So I need to start over. I need a very small batch. I just have one hen who is under the weather and I think she'll like this. If I were to put say a cup of powdered feed into a mason jar, how much ACV should I add to help speed up the process? Maybe just a quarter or half teaspoon?
And then I take it I don't put a lid on this but just cover w/ a towel?
Could someone give me some pointers?
"Smells very bad" could mean a lot of things. Can you be more descriptive? It could mean that the ferment is just fine.
Fermented feed works by allowing the same bacteria and acids that exist in our gut system to break down the food in advance of consuming it. This makes the nutrients more available because it's already partially digested, which means that some materials that take longer to break down into absorbable forms get the extra time they need to break down and we don't spend any energy breaking down the easier to break down nutrients.
Which means the the feed is literally being digested in advance. This can lead to some funny smells. FF can smell like anything from sourdough starter to vomit. It should smell sour and sweet and may even smell sickly, gross, or like cheap beer. If you trap those gasses in the jar with the feed, you're gonna get some even more bad smelling results.
Here's what I would do in your situation;
Use a quart sized jar. this allows you to mix a few days of feed which allows for better bacterial growth and nutrient break down.
Fill it about half way with feed and add water up to about an inch above the feed line. Add about a teaspoon of unpastuerized unfiltered ACV. Let this soak in and then keep adding water and allowing it to soak in until it's about the consistancy of a thick oatmeal.
Cover the jar with a light cloth, not something heavy like a towel. But something like cheesecloth or another thin, breathable fabric. Wrap a rubber band around it to keep the cloth in place.

Assigned task A:
In the fermented feed text, what size jar is recommended for mixing the feed?
Assigned task B:
Reproduce the passage of the fermented feed text that begins at the words "Here's what I" and stops after "a thick oatmeal.".

Provided material:

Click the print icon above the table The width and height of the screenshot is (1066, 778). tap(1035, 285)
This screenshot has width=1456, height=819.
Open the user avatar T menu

Answer A:
A quart-sized jar.

Answer B:
Here's what I would do in your situation;
Use a quart sized jar. this allows you to mix a few days of feed which allows for better bacterial growth and nutrient break down.
Fill it about half way with feed and add water up to about an inch above the feed line. Add about a teaspoon of unpastuerized unfiltered ACV. Let this soak in and then keep adding water and allowing it to soak in until it's about the consistancy of a thick oatmeal.